By: Scott A. Shane
As a professor of entrepreneurship, I am often asked about the survival rates of new businesses. Students, entrepreneurs, reporters and many other people want to know how many new businesses live and die.
Here are the facts: According to U.S. Census data, only 48.8 percent of the new establishments started between 1977 and 2000 were alive at age five.
The survival patterns are remarkably similar across different cohorts of start-ups. In the figure below, I have plotted the survival curves for the average of the 1977-1988 and the 1989-2000 cohorts of new establishments. Despite the remarkable differences in the United States economy over those two periods, the patterns are almost identical.
Source: created from data contained in the Longitudinal Business Database, U.S. Census. Five-year survival of the 1977-2000 cohorts of new establishments.Lately, a lot of people have also been asking me if businesses started during recessions are more or less likely to fail than businesses started during expansions. As you can see from the figure below, the answer is “neither.” New establishments started during both periods have the same five-year survival rates.

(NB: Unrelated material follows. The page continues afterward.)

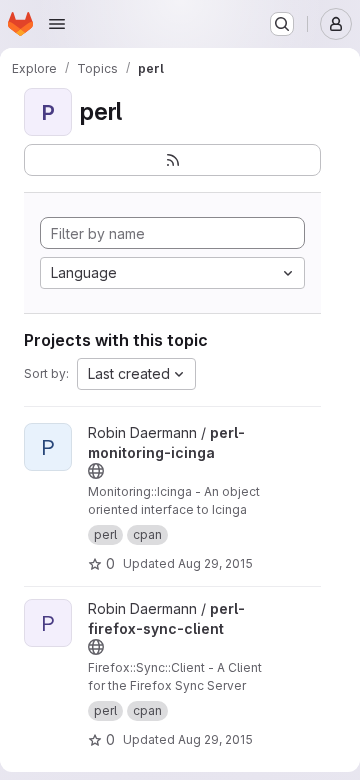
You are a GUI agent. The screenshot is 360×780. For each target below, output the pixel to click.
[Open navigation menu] (57, 24)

Source: created from data contained in the Longitudinal Business Database, U.S. Census. Five-year survival of the recession and expansion cohorts of new establishments, 1977-2000.With the caveat that the current recession might be different than the ones covered by the data, these numbers carry with them two messages:
1. Half of the businesses started in the United States live five years or less.
2. Starting in a recession won’t affect your business’s odds of survival.